In September 2015, the United Nations announced the Sustainable Development Goals (UN SDGs). Adopted unanimously by world leaders, their implementation started in 2016 with more than 150 pledging to mobilize efforts, resources and partnerships to end all forms of poverty, fight inequalities and tackle climate change while ensuring that one is left behind.
In February 2017, Jamaica hosted the 10th Caribbean Meeting of Minister of Labor. During this meeting, it was highlighted the fact that even though the Caribbean has made significant social and economic improvements in the past 20 years, the global economic deceleration and the decrease of commodities prices are directly affecting short and medium term development prospects of the region. If we add the fact that the Caribbean region is the most vulnerable to natural disasters, and a lack of economic diversification and productive development, these realities will shock small economies and have a negative impact in the labor market development and employment rates in the Caribbean, especially among young people.
UN SDG 8 supports the promotion of sustained, inclusive and sustainable economic growth, full and productive employment and decent work for all. This goal won’t be achieved if there is not a balance of productive development, growth, technology, employment, human capital and economic and social policies. In other words, there is a need to develop “engines of growth” that will be the source of more and better jobs, particularly for young people.

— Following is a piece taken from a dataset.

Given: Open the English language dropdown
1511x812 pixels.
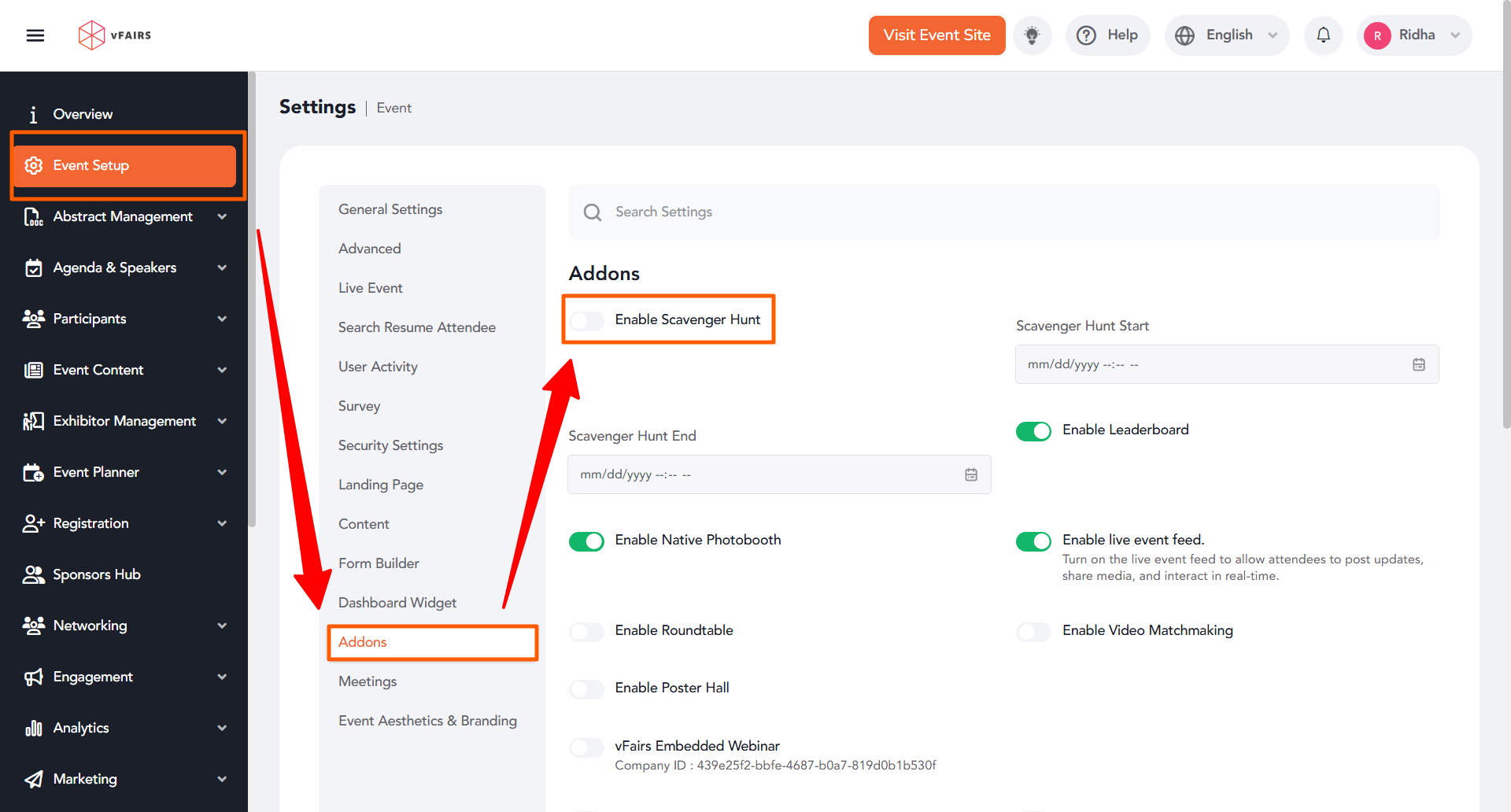Looking at the screenshot, I should tap(1226, 35).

The Caribbean Innovation Competition - CIC
The Young Americas Business Trust (YABT) and the Organization of American States (OAS), in collaboration with regional partners, will launch the 2019 Edition of the Caribbean Innovation Competition, a special award category of the Talent and Innovation Competition of the Americas (TIC Americas) with the objective to engage young people from the Caribbean to work together with governments, private sector and international organizations in the development of the “engines of growth” that will create more and better job opportunities for young people in Caribbean.
CIC will run parallel with TIC Americas and it will host its finals at the OAS General Assembly. By connecting CIC with OAS processes, young people from the Caribbean will have the opportunity to prepare, debate and present their recommendations and plans of action to the Heads of Delegation and other Government representatives t attending the General Assembly, having a direct impact in decision making processes for policy and priorities definition.
1. Phase 1 (Semi-Finals): Teams complete their concept paper, business model, a tool for online presence (website, Facebook group or blog) and a collage of promotional photos, video or graphical presentation. A BOOT (Business Opportunity On-line Training) Camp and various technical resources are available to Teams to develop their ideas into solid projects and to create a practical strategy for implementation. Groups of international judges will review these plans and select the top eight Finalists to move onto the Finals.
2. Phase 2 (Finals): Finalist Teams will present their "pitch" for the CIC Awards to international judges who will select the winning team/s. Winners will have the opportunity to showcase their products or services in an international event, gathering representatives from the private and public sectors, academia, among other national and international guests.